A descoberta, e a descrição pioneira de como isso acontece, foi feita a partir da avaliação minuciosa de 20 mulheres submetidas ao by-pass gástrico, a cirurgia mais utilizada no tratamento da obesidade hoje. As voluntárias passaram por exames de endoscopia (que averigua o estado do estômago) acompanhados de biópsias, antes e depois do procedimento. As alterações descritas foram observadas apenas três meses após a operação.
Entrevistamos três dos 17 autores do estudo: a nutricionista e educadora física Graziela Ravacci, o professor Dan Waitzberg e o endoscopista Robson Ishida, do Serviço de Endoscopia do Hospital das Clínicas de São Paulo, que realizou os complexos exames nos estômagos desativados.
Antes de seguirmos com a nossa conversa, antecipamos um recado: se você já fez ou está considerando fazer uma cirurgia de by-pass gástrico, não entre em pânico. Os cientistas continuam afirmando que ela tem inúmeras vantagens, quando bem indicada, para tratar um problema grave como a obesidade, que aumenta as taxas de mortalidade e a incidência de uma série de doenças como diabetes, infartos, AVCs e inclusive diversos tipos de câncer.
Além disso, mais estudos serão necessários para entender se outros fatores, como hábitos alimentares e estilo de vida em geral, podem atuar junto com as alterações promovidas pela cirurgia, definindo se a pessoa vai, de fato, chegar a desenvolver um tumor. No entanto, o achado da equipe brasileira no mínimo recomenda a realização de um acompanhamento periódico com um gastroenterologista após a operação.
SAÚDE: O estudo de vocês aponta que, após a cirurgia de by-pass gástrico, a parte do estômago que fica fora do processo digestivo (chamada de “estômago excluso”) torna-se um ambiente propício ao surgimento de um câncer. Já é possível saber quanto se aumenta o risco de isso acontecer?
Ainda não. Tem sido observado, ao longo dos anos, o aparecimento de alguns casos de câncer no estômago excluso em pacientes submetidos ao by-pass gástrico.
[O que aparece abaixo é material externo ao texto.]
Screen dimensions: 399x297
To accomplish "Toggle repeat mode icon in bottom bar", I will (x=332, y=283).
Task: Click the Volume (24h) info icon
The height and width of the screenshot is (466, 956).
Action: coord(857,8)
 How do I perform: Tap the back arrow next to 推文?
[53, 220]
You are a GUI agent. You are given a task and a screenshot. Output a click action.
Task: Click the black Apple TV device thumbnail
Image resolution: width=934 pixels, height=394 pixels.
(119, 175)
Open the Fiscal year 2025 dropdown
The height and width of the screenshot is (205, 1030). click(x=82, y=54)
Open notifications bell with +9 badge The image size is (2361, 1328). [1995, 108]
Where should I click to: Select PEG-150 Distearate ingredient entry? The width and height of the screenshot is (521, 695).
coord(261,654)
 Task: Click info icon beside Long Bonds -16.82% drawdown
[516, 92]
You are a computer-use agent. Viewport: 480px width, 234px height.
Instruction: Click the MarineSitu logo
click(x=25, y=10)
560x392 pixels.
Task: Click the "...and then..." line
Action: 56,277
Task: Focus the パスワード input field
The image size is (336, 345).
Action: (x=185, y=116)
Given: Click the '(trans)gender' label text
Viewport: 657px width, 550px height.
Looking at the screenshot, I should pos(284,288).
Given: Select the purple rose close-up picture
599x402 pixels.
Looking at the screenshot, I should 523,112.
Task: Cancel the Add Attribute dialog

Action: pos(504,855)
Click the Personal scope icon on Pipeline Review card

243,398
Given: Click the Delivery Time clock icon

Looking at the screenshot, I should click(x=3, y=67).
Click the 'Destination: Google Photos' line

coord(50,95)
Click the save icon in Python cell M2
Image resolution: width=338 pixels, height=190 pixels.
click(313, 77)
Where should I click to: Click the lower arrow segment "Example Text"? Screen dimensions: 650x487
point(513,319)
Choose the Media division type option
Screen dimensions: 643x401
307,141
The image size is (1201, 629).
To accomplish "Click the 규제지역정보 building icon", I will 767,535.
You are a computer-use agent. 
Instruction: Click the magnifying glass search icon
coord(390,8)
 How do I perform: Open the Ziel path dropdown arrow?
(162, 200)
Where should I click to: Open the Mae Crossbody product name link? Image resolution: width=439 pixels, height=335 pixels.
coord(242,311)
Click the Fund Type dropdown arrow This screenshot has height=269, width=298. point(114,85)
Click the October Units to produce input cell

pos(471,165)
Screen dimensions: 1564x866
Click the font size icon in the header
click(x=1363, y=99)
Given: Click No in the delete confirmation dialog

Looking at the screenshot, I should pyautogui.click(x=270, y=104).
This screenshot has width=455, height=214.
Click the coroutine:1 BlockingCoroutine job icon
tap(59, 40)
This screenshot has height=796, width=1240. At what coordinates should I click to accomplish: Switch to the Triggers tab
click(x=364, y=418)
Mas a incidência do problema ainda não é conhecida — possivelmente, tanto pela dificuldade de seguir, a longo prazo, as pessoas que se submeteram à cirurgia, quanto pela dificuldade técnica de avaliar o estômago excluso. Além disso, pode haver uma eventual negligência dos sintomas desse tipo de câncer, como náuseas, vômitos e emagrecimento.
Dessa forma, os casos de câncer gástrico podem, sim, ter sido subnotificados. E isso ajudaria a explicar, parcialmente, a grande variação no tempo de diagnóstico da doença após a bariátrica: entre três e 22 anos. Mas a maior parte dos tumores relatados após o by-pass foram tratados cirurgicamente, em tempo hábil.
Em 16 das 20 pessoas avaliadas, houve um aumento de processos inflamatórios e a expressão de genes favoráveis ao aparecimento do câncer. Por que isso acontece?
O estômago excluído, após a cirurgia, adquire um formato de bolsa e tomba para baixo. Esse novo formato o deixa suscetível à bile e também a outros fluidos produzidos na porção inicial do intestino, e pode armazenar uma parte deles.
Na verdade, nosso estudo sugere que as mudanças favoráveis ao desenvolvimento do câncer têm início com a falta de alimentos no estômago excluso, após a cirurgia bariátrica. Isso pode prejudicar o funcionamento do tecido gástrico e reduzir a formação de substâncias protetoras como o muco, uma barreira natural que controla a entrada de bactérias e as inflamações, deixando as células do estômago mais expostas a agentes agressores.
Nesse ambiente desprotegido, o refluxo intestinal aumenta o pH dessa parte do estômago e provoca a proliferação de bactérias que deveriam ser encontradas somente no intestino. Juntos, o refluxo e as bactérias podem se tornar componentes tóxicos para o estômago excluso, desencadeando processos altamente inflamatórios. A inflamação, por sua vez, produz grandes quantidades de radicais livres, moléculas que causam lesões e mortes de células. Por causa desses danos, a regeneração do tecido é ativada.
Ocorre que nosso estudo identificou que parte desse processo de regeneração foi comandada por genes que não são específicos do estômago. Nós observamos um aumento na expressão de genes específicos do intestino e genes classicamente identificados ao câncer. Isso significa que o estômago excluso está perdendo sua identidade e pode estar se programando para parecer um intestino.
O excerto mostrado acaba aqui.